**WORK ITEM**
Across the entries below, work out how many lines contain "computer". Respond with the number and no other text.
*** Opening of DATA FOR ANALYSIS ***
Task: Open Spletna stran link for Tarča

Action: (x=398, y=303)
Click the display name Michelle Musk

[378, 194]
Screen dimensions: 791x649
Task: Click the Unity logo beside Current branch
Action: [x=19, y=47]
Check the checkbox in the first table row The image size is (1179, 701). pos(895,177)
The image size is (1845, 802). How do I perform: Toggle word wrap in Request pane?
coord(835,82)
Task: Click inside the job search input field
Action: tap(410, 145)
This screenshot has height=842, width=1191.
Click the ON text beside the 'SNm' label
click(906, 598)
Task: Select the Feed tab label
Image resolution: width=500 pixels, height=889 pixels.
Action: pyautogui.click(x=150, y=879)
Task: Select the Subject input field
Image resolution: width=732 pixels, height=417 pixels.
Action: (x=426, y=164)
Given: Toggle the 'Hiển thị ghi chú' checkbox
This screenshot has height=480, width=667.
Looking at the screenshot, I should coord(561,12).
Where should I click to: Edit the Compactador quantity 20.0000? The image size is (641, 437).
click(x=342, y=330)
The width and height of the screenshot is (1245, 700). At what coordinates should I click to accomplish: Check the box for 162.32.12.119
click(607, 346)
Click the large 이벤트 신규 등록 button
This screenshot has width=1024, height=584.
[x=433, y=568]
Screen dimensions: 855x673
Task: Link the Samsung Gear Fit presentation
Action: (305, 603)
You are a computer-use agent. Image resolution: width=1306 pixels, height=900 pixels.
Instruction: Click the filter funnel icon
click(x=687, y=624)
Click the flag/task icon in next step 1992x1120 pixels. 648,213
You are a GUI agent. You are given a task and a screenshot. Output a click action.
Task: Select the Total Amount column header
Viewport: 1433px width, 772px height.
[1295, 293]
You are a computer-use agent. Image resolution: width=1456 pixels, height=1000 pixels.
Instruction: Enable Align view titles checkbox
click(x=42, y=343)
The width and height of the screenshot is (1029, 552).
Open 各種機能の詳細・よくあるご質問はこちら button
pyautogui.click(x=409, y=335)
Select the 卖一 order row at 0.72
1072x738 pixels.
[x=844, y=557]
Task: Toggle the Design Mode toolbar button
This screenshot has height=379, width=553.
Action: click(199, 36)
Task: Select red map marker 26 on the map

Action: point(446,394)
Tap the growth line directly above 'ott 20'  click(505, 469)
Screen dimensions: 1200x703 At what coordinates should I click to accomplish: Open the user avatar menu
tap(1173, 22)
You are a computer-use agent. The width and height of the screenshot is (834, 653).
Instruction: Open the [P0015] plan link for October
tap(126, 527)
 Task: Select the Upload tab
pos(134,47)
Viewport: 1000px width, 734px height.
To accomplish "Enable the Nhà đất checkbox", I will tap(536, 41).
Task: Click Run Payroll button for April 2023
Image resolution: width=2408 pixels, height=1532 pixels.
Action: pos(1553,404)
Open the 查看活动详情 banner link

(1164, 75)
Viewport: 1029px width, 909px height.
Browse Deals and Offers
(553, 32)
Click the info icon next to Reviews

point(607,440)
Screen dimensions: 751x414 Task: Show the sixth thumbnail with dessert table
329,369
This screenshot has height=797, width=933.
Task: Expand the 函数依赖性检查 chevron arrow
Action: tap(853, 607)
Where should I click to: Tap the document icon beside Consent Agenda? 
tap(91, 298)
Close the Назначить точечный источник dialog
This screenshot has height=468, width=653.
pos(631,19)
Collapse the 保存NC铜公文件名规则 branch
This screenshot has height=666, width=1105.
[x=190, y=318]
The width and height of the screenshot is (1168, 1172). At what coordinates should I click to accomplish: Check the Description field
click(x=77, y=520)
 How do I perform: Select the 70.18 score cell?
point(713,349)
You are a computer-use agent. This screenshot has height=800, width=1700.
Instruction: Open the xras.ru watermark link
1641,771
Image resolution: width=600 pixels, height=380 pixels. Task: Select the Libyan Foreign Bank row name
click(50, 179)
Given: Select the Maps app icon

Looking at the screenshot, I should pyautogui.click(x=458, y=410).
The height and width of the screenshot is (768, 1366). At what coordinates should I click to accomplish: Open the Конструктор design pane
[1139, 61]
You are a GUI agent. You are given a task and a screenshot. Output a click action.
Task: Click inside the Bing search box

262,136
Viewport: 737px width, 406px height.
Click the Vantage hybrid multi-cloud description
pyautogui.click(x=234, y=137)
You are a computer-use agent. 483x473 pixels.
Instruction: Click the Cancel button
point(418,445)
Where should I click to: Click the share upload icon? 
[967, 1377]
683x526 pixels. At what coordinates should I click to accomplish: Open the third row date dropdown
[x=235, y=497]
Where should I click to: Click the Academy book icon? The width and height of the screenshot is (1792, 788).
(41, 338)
*** Close of DATA FOR ANALYSIS ***
**RESPONSE TO THIS EXERCISE**
5